I read an article today about Push Notifications being displayed on the wrong people’s phones.
Now if the story is taken at face value then this would be a huge security flaw with the Apple Push Notification Service. However if you dig a little further you discover that it isn’t Apple’s problem at all, more the work of the unlocking community.
Now I’ll first start by explaining how the push notification service works. When you first load an application with push notification enabled, the application makes a call to the APNS (Apple Push Notification Service) servers. Those servers respond with a unique key for that device for push services. That unique key allows Apple to identify which device and which application to target for a push notification.
The App then communicates with the application’s author’s web servers and stores the key somewhere. The author’s servers then use that key to push a JSON encoded payload the APNS servers and the notification gets displayed on the user’s phone.
With me so far? So how does this break on unlocked iPhones?
Well unlocked / hacktivated phones haven’t actually been activated with Apple’s activations servers, they’ve simply been fooled into thinking that they have.

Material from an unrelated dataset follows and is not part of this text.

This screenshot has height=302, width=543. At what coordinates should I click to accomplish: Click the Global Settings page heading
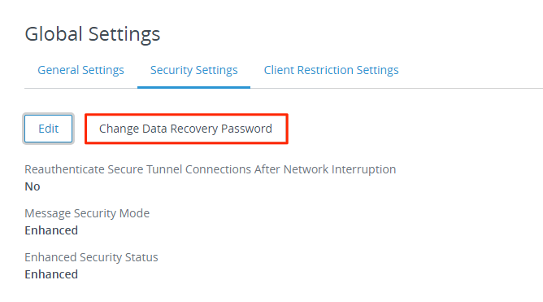(93, 34)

From what I’ve read about this situation is that the hacktivating / unlocking community have taken the key(s) from a properly activated device and put as part of the process.
So what is actually happening is that multiple phones are recieving legitimate push messages for the original key holder but not for them.
At present it would seem that push notifications simply won’t work on hacktivated / unlocked phones.
I guess the lesson is, if the software is written to prevent you from unlocking / by passing activation and then you do bypass it, then don’t expect everything to work properly!